S_{ϕ} (ϕ, β) = {\frac{\partial log l}{\partial ϕ} |}_{(ϕ_{l}, {\hat{β}}^{T})} = n_{01}^{(1)} / ϕ_{l} - (n_{01}^{(1)} + n_{10}^{(1)}) {\tilde{π}}_{01}^{(2)} / {({\tilde{π}}_{10}^{(2)} + ϕ_{l} {\tilde{π}}_{01}^{(2)})}^{2} .

From equation (4), the inverse of the Fisher information matrix for ϕ is given by:

I_{ϕ ϕ}^{- 1} = I_{ϕ ϕ} (ϕ, β) - I_{ϕ β} {(ϕ, β)}^{T} I_{β β} {(ϕ, β)}^{- 1} {I_{ϕ β} (ϕ, β) |}_{(ϕ_{l}, {\hat{β}}^{T})} .

Under the null hypothesis, the asymptotic distribution of the score statistic is chi-squared with one degree of freedom.

As in LRT, we also use two one sided tests procedure [8] to conduct the equivalence score test (2).

4. Monte Carlo Simulation

We conducted a simulation study to examine the type I error rates and power of the proposed LRT and score test, the existing asymptotic method [3], conditional method [3] and LRT_M [6] under the following three different scenarios.

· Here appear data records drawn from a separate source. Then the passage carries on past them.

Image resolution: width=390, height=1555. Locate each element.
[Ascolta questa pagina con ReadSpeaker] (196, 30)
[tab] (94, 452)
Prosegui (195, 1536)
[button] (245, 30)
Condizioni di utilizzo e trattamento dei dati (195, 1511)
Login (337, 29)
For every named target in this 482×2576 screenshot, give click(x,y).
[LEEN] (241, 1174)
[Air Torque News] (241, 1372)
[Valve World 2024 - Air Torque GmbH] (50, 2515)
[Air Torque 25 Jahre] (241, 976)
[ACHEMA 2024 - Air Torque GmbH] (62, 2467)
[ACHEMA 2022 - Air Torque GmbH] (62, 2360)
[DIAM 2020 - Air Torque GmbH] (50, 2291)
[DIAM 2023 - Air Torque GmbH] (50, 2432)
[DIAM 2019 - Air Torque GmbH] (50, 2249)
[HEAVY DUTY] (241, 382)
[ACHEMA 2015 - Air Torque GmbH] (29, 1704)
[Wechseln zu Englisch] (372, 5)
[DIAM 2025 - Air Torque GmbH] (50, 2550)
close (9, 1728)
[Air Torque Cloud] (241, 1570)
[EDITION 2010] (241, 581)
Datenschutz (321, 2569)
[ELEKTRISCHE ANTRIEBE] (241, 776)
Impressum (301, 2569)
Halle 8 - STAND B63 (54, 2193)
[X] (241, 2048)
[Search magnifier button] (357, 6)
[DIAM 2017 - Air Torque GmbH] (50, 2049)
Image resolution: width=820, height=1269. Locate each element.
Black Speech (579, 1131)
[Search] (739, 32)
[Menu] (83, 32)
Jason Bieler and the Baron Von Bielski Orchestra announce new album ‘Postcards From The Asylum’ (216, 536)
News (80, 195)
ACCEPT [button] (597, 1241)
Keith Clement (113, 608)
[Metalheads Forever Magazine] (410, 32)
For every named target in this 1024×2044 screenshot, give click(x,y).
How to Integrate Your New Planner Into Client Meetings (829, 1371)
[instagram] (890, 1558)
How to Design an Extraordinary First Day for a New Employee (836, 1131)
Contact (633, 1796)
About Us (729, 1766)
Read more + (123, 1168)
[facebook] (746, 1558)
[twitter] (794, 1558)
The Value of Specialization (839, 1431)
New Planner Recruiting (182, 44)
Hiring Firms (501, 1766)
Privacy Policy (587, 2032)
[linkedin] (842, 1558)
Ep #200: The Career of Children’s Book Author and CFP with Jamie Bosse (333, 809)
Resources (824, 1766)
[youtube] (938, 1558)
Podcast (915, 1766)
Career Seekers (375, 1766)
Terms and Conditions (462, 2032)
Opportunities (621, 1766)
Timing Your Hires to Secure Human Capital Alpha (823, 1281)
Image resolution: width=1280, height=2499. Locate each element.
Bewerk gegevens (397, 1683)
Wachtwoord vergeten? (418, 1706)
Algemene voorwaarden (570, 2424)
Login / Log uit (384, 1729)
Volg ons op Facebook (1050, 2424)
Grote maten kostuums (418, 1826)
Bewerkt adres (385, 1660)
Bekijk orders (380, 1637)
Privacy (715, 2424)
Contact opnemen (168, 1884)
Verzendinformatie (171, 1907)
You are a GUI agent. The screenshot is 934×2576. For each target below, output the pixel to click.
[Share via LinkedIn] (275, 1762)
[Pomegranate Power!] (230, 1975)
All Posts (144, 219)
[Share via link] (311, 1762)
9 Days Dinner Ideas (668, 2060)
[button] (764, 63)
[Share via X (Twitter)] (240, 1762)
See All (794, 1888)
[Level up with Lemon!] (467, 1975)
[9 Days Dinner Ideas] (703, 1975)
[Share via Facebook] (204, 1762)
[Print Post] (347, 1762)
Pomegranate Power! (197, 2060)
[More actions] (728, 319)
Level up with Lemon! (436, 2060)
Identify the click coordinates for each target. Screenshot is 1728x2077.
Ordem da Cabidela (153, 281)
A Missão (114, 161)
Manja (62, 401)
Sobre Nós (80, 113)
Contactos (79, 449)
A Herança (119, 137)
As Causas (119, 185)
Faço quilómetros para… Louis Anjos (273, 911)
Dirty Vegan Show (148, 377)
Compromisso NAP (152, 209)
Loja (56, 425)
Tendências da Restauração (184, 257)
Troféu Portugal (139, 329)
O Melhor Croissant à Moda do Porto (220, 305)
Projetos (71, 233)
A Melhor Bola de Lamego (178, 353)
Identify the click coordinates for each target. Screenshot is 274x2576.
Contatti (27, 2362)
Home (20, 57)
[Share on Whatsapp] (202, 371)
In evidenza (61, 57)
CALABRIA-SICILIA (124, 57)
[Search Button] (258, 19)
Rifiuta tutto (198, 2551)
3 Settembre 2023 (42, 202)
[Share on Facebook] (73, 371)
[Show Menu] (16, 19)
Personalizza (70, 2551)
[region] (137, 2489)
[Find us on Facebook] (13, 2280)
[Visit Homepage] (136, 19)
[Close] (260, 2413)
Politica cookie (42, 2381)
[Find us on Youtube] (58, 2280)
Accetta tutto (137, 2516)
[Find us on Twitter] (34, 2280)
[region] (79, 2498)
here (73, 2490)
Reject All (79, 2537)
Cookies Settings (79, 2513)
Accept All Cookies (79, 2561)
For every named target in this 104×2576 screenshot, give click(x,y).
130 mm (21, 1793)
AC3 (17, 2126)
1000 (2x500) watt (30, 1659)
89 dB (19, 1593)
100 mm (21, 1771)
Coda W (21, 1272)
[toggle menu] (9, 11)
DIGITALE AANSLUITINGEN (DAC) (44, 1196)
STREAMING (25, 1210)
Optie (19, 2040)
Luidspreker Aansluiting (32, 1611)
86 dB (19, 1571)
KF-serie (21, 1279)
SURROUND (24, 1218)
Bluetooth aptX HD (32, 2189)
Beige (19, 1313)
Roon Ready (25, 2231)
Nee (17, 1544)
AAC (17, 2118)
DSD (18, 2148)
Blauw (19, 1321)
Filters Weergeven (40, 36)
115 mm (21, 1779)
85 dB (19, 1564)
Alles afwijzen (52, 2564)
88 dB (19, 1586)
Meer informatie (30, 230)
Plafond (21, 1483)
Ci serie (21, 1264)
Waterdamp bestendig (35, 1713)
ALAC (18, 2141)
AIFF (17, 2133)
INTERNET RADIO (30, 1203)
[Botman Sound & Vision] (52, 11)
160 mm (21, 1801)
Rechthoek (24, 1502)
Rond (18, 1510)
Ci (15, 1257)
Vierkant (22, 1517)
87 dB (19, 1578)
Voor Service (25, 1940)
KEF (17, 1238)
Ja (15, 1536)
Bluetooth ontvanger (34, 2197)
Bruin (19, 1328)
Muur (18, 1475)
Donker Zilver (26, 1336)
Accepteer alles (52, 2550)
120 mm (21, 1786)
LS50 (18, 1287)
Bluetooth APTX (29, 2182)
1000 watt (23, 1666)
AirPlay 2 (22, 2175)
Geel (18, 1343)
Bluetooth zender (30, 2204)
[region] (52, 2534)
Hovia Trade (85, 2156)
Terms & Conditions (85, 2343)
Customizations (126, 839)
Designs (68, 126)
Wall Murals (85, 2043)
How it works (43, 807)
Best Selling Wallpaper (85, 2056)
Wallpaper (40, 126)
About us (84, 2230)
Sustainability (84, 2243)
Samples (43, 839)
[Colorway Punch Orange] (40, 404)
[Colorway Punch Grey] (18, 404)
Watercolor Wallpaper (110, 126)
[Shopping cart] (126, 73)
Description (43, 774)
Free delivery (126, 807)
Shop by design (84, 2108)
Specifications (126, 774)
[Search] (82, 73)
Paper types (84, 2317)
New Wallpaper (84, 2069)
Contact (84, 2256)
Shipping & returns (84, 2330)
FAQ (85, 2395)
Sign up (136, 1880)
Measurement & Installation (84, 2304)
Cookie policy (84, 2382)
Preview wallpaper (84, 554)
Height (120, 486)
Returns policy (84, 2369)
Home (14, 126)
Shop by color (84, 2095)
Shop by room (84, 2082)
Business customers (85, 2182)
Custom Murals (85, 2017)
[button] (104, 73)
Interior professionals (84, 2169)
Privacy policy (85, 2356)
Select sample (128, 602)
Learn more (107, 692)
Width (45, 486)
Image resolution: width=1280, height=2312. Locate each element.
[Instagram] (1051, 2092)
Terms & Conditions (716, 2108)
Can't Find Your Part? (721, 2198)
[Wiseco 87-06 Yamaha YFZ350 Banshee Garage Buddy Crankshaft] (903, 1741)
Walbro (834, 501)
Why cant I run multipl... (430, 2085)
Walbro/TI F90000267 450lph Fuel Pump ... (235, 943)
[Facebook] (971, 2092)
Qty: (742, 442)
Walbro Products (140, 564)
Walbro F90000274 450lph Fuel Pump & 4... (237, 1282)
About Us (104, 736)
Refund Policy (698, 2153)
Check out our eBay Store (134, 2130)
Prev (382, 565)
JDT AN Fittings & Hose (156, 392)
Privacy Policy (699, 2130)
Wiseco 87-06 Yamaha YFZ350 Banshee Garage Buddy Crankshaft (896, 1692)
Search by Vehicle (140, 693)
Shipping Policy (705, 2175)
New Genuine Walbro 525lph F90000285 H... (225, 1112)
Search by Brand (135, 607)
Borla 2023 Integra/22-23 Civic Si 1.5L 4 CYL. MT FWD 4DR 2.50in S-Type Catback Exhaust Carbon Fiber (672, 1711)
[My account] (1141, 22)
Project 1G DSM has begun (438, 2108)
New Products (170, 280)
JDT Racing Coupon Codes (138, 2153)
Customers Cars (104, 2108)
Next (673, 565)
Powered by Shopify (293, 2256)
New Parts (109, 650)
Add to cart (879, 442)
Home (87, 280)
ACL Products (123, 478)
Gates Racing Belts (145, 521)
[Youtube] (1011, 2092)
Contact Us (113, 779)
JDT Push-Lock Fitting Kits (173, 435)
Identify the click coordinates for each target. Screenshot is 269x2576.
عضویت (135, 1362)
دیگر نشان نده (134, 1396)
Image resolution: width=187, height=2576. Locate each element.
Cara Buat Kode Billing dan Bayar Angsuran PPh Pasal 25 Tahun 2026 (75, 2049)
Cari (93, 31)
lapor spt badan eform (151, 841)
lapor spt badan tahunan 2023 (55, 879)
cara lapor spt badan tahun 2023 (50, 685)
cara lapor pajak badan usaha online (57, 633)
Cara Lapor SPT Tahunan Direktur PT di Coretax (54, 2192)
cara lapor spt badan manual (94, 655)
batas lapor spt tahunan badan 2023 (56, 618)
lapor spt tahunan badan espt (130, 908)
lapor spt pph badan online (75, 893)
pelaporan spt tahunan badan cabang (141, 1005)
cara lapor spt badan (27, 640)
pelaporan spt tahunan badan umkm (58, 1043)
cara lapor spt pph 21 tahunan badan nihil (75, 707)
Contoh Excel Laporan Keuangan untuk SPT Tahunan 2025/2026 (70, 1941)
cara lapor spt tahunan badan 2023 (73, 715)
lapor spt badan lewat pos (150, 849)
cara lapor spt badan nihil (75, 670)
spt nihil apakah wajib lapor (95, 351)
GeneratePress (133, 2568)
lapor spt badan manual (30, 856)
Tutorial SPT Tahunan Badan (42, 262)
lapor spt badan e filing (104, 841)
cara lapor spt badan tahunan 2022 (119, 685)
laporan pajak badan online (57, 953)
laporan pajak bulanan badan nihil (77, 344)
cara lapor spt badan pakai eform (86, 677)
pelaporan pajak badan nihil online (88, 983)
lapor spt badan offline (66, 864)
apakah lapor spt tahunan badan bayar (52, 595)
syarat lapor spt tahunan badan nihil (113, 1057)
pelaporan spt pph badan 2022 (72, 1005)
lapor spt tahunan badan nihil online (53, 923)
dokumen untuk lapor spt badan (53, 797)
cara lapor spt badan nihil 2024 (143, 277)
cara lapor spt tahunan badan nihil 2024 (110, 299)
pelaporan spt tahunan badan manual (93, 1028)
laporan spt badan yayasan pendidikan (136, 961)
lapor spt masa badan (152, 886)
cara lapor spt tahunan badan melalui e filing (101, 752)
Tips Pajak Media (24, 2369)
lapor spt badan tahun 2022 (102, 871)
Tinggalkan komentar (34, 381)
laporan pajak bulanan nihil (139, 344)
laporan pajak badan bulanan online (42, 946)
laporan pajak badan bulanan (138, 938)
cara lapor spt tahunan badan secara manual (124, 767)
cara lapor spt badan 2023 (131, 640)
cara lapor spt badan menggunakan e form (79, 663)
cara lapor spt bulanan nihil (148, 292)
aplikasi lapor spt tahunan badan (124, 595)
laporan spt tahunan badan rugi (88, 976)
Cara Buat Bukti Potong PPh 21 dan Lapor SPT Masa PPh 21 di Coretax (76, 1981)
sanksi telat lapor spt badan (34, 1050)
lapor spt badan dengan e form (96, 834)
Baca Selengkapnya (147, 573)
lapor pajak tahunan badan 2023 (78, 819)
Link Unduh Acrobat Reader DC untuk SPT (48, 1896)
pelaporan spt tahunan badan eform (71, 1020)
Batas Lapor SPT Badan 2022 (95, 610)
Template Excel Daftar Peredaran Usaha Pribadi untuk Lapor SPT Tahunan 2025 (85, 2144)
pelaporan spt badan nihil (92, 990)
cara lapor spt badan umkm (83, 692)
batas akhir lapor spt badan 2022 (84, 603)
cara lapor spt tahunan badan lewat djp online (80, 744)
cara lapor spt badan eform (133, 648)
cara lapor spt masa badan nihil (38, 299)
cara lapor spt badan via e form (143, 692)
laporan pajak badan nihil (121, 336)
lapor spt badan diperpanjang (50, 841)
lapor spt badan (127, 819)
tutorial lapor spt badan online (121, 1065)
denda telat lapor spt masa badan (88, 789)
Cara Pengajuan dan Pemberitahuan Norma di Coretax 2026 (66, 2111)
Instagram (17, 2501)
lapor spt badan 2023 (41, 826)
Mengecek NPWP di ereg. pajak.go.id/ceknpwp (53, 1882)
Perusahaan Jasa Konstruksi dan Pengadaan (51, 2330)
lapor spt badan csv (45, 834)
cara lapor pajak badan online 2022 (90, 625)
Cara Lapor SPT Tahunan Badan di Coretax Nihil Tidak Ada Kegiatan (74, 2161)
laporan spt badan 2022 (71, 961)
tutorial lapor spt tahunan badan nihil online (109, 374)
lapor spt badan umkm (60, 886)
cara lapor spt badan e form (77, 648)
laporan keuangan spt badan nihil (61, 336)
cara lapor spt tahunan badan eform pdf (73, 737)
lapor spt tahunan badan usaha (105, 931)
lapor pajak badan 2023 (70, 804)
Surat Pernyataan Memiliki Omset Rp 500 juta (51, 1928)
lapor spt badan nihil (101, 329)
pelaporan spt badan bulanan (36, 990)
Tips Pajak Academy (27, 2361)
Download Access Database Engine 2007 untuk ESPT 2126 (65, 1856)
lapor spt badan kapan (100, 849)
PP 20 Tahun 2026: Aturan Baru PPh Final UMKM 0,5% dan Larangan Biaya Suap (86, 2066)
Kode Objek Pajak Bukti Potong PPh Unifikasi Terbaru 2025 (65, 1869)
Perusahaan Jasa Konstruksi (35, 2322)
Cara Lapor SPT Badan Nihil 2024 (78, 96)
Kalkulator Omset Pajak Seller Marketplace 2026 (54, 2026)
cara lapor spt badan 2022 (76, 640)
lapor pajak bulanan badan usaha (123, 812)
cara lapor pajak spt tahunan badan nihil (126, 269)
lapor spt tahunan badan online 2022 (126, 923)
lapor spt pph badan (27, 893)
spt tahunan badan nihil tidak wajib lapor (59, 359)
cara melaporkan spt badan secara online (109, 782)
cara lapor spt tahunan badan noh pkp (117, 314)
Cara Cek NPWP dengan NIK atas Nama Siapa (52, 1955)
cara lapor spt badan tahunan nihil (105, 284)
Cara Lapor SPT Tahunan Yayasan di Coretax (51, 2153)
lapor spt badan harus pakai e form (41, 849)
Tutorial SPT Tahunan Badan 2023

In Scenario 1), data comes from log linear model [6] with the basic probability of success set to be 0.2 and the period effect set to be 0.5; in Scenario 2), we set $π_{00}^{(1)} = 0.5, π_{11}^{(1)} = 0.2, π_{00}^{(2)} = 0.5, π_{11}^{(2)} = 0.1, π_{01}^{(2)} = 0.35, π_{10}^{(2)} = 0.05$ ; in Scenario 3), $π_{00}^{(1)} = 0.5, π_{11}^{(1)} = 0.2, π_{00}^{(2)} = 0.4, π_{11}^{(2)} = 0.1, π_{01}^{(2)} = 0.4, π_{10}^{(2)} = 0.1$ . We evaluated the fit of the log linear model [6] in scenarios 2 and 3 by deviance goodness of fit tests. In the scenarios considered, the log linear model did not adequately describe the data.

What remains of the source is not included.